The deception also reveals a quiet tragedy: for the past eight years, BarryMode’s run has been considered the best in the world. All along, however, someone else, a speedrunner named ExplodingCabbage and one of the earliest Spelunky speedrunners, was that person.

ExplodingCabbage’s legitimate run of two minutes and 53 seconds was uploaded in July 2010, long before BarryMode. 

“It’s a nice discovery,” ExplodingCabbage told me in a Twitter DM. “The [BarryMode run] was always kind of underwhelming to me; nothing in the run looked particularly impressive and it just seemed like he got very lucky level layouts. By contrast my run was full of tense moments and close shaves with death. I never suspected at the time that the boring nature of the 2:30 run indicated cheating, though; I recognise that a big part of getting a fast Spelunky run is just having good luck with the level generation, so I figured the boring nature of the 2:30 was just how I’d expect a very fast non-TAS [tool-assisted speedrun] Spelunky run to look.”

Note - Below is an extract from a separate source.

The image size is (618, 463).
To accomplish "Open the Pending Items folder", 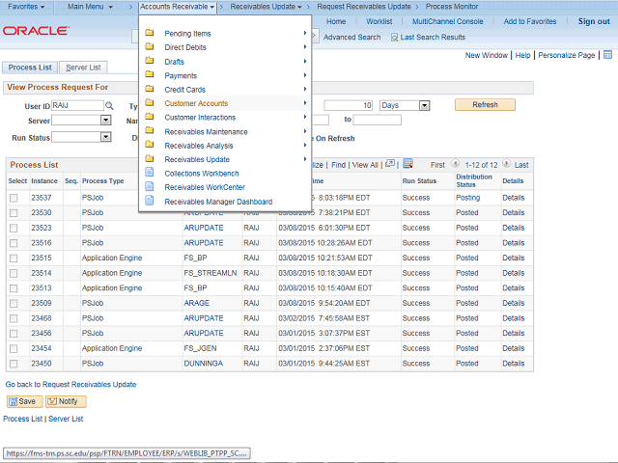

“I’m glad it got resolved, especially since ExplodingCabbage’s run is what made me realize that Spelunky had any speedrunning potential,” said Yu. “When I first released [Spelunky] Classic, I thought nobody would speedrun it because of the randomness. It was very, very cool for me to read [their] thoughts about the run, and the strategies involved. Definitely changed my understanding of speedrunning and I got a big kick out of it at the time.”

ExplodingCabbage’s run has since been legitimately beaten by the aforementioned Groomp.

Since XanaGear’s video was published, both speedrun.com and Speed Demos Archive have removed BarryMode’s world record.